Au cours d’un entretien, sollicité par le père, la psychologue l’informe du test qu’elle a pratiqué et lui propose «  de (lui) envoyer une copie du rapport correspondant quand il serait rédigé ».
Quelques jours plus tard, le requérant reçoit un courrier de la psychologue l’informant « qu’elle n’était pas en mesure » de lui communiquer un double du bilan et l’invitant à s’adresser  directement à la mère de leur enfant -demandeuse du test- pour en obtenir le compte rendu .Elle confirme les conclusions provisoires qu’ils avaient évoquées lors de leur entretien «  à savoir que le garçon est actuellement très perturbé par la décision du juge qui vient d’être rendue, et éprouve de très fortes angoisses de séparation d’avec sa mère » . 
Au terme de ces démarches, le requérant  souligne et déplore :
- le fait de ne pas avoir été informé par la psychologue du test envisagé pour son fils,
- le fait que la psychologue ait accepté de faire passer un test «  à chaud »  dans un contexte très conflictuel et d’avoir ainsi fait preuve de « partialité »,
- le fait que la psychologue se soit ainsi « laissée volontairement instrumentaliser, endossant la position  que seul un expert auprès des tribunaux peut prendre, avec précaution et s’il a été mandaté par la justice . »

Pièces jointes
-Le compte-rendu du test pratiqué par la psychologue (portant le cachet d’un cabinet d’avocat),
- Le courrier de celle-ci adressé au requérant

Posté le 30-11-2010 15:22:00

Avis et classification CNCDP

Année de la demande : 2004

Demandeur :
Particulier (Parent)

Contexte :
Procédure judiciaire entre parents

Objet de la demande :
Intervention d’un psychologue
Précisions :
Examen psychologique

Questions déontologiques associées :

- Mission (Distinction des missions)
- Évaluation (Relativité des évaluations)
- Évaluation (Droit à contre-évaluation)
- Consentement éclairé
- Responsabilité professionnelle
- Autorisation des détenteurs de l’autorité parentale
- Transmission de données psychologiques (Compte rendu aux parents)
- Respect du but assigné

La Commission donnera son avis sur 3 points :

  1. la distinction des missions de la psychologue,
  2. la forme et le contenu du compte rendu du test,
  3. la pratique de la psychologue à l’égard du père

 1- la distinction des missions de la psychologue :
Si la psychologue avait  assuré un suivi thérapeutique de l’enfant -qu’elle aurait reçu à plusieurs reprises- la Commission se demande s’il était opportun qu’elle fasse passer elle-même un test à ce même enfant. En effet , cette nouvelle intervention, en instaurant entre l’enfant et la professionnelle concernée un autre type de relation risquait de modifier le processus thérapeutique en cours. Par ailleurs l’implication antérieure de cette psychologue dans un contexte familial conflictuel pouvait influencer son impartialité. L’avis d’un confrère moins impliqué dans la situation familiale pouvait  être souhaitable au regard de l’article 9 «  Dans toutes les situations d’évaluation, quel que soit le demandeur, le psychologue rappelle aux personnes concernées leur droit à demander une contre-évaluation. ».
En acceptant de pratiquer un test, la psychologue a-t-elle eu le souci des respecter l’article 4 du Code : «  Le psychologue peut exercer différentes fonctions à titre libéral, salarié ou d'agent public. Il peut remplir différentes missions, qu'il distingue et fait distinguer, comme le conseil, l'enseignement de la psychologie, l'évaluation, l'expertise, la formation, la psychothérapie, la recherche, etc. Ces missions peuvent s'exercer dans divers secteurs professionnel ».

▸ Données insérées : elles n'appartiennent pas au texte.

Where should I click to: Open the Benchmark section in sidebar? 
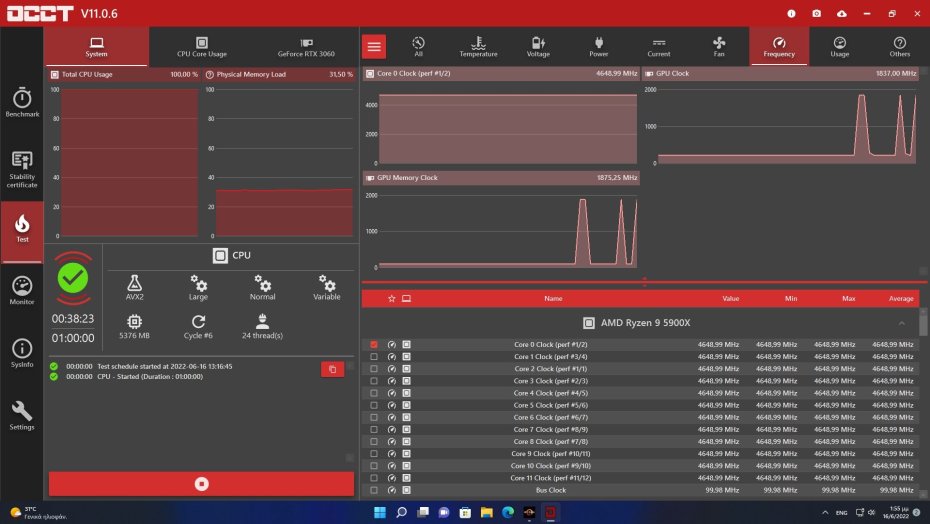point(22,103)
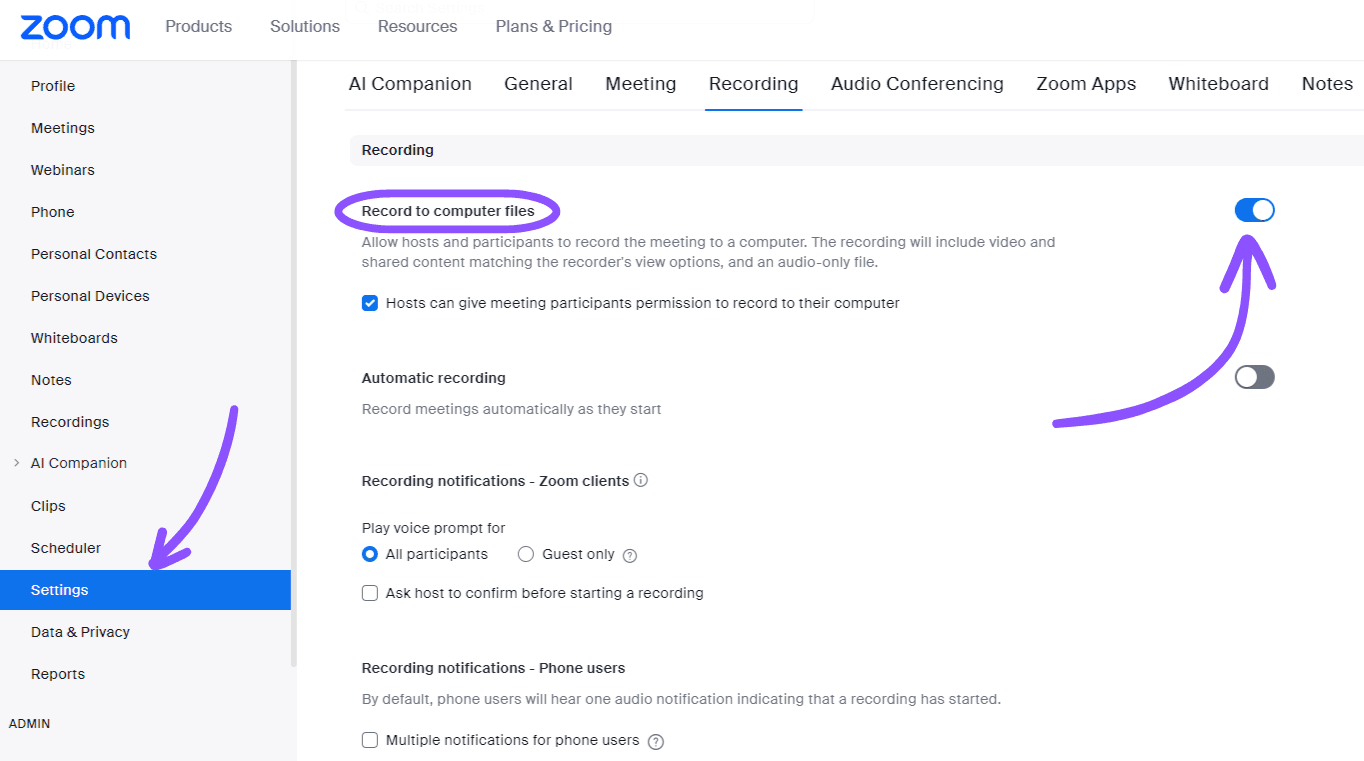Select All participants for voice prompt

coord(370,554)
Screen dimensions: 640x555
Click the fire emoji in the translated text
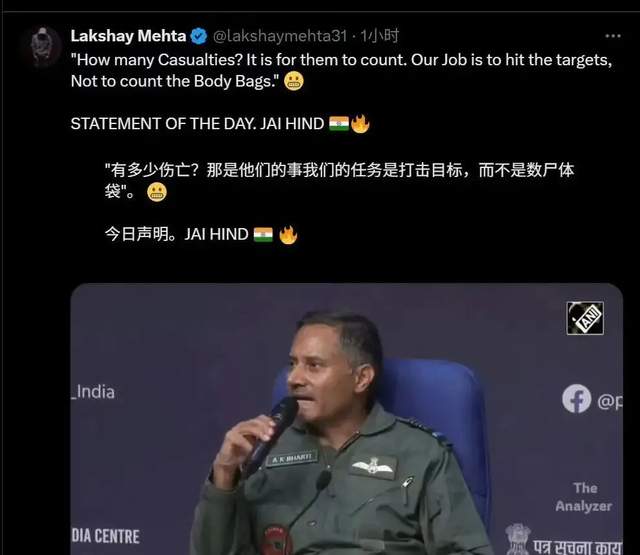click(x=288, y=235)
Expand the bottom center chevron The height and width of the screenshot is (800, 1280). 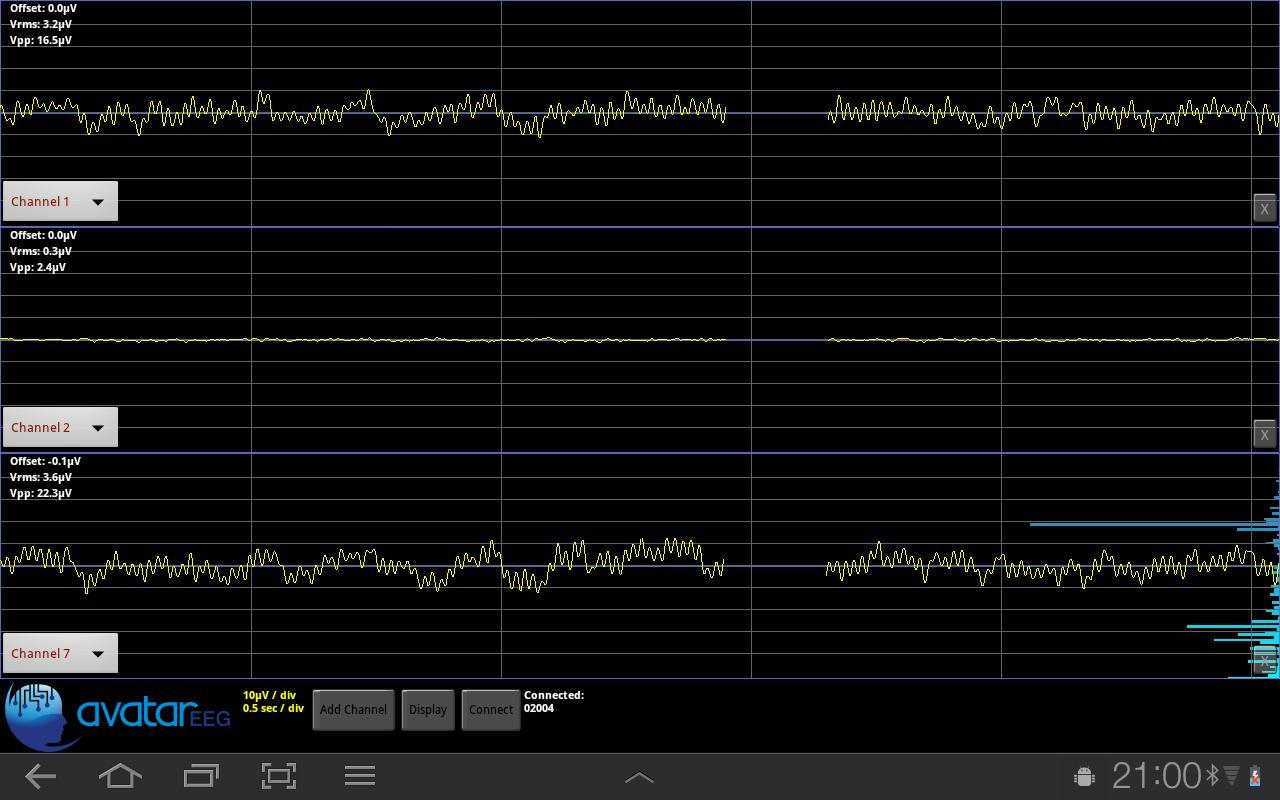click(x=639, y=775)
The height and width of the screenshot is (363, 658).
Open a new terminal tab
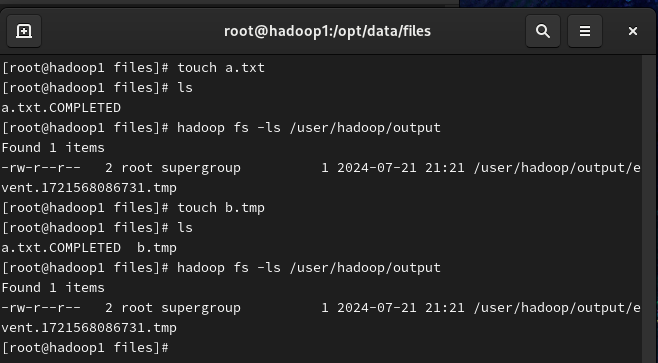24,31
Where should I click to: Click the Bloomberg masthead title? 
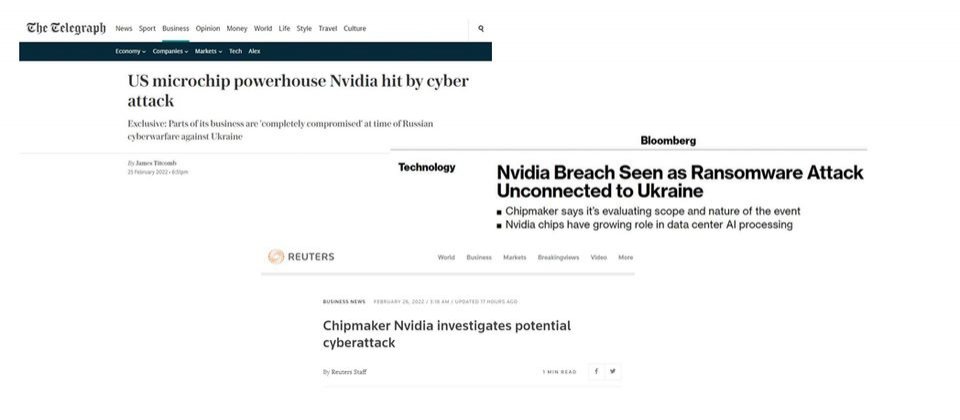668,141
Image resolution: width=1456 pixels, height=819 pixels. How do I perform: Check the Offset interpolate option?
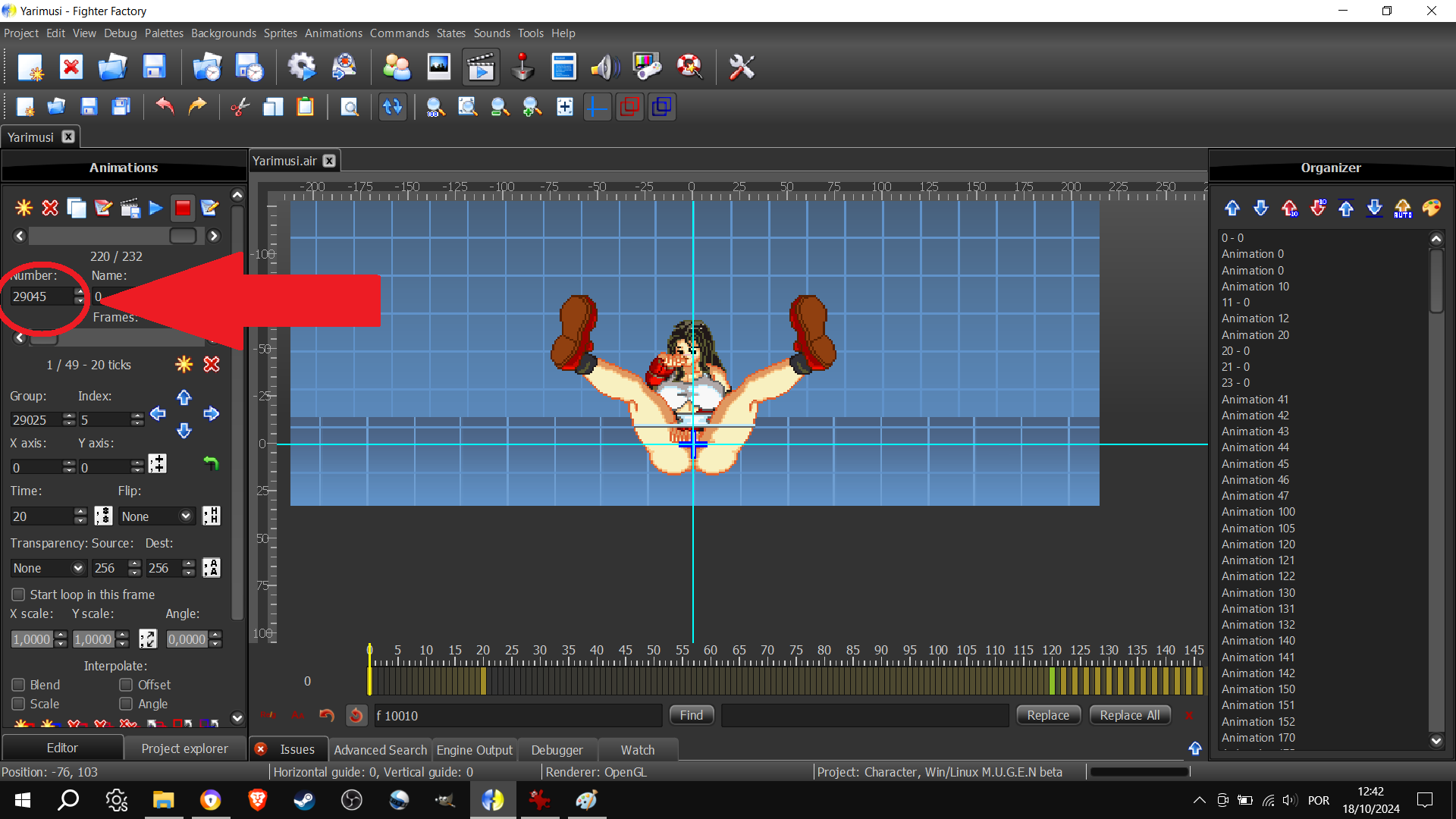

2-  la forme et le contenu du compte rendu du test :
Sur le plan formel, la psychologue a respecté l’article 14 « Les documents émanant d’un psychologue (attestation, bilan, certificat, courrier, rapport etc) portent son nom, l’identification de sa fonction ainsi que ses coordonnées professionnelles, sa signature et la mention précise du destinataire » .
En revanche, en ce qui concerne le destinataire, même si la formule  « Madame, Monsieur, » employée par la psychologue pourrait signifier que le compte rendu est bien adressé à la mère et au père de l’enfant, rien ne permet de l’affirmer . En ce sens la psychologue aurait dû mentionner clairement le ou les destinataires de son courrier .
Le consentement de l’enfant à la passation du test  est évoqué : le principe 1 du Titre I est ainsi observé «  Le psychologue n’intervient qu’avec le consentement libre et éclairé des personnes concernées ».
Sur le plan du contenu de l’examen psychologique, le test appliqué est dûment précisé et le compte rendu qu’en fait la psychologue est nuancé et ne comporte aucun jugement partial ou réducteur.
Certes la psychologue souligne dans sa conclusion les angoisses de l’enfant mais grâce à une formulation prudente et au conditionnel, elle respecte ainsi l’article 19 du code « Le psychologue est averti du caractère relatif de ses évaluations et interprétations. Il ne tire pas de conclusions réductrices ou définitives sur les aptitudes ou la personnalité des individus, notamment lorsque ses conclusions peuvent avoir une influence directe sur leur existence ». 
L’importance affective pour l’enfant de chacun de ses deux parents est développée dans un souci évident d’équité et d’impartialité . Ainsi l’article 12  du code est-il respecté : « Le psychologue est seul responsable de ses conclusions. Il fait état des méthodes et outils sur lesquels il les fonde, et il les présente de façon adaptée à ses différents interlocuteurs, de manière à préserver le secret professionnel . »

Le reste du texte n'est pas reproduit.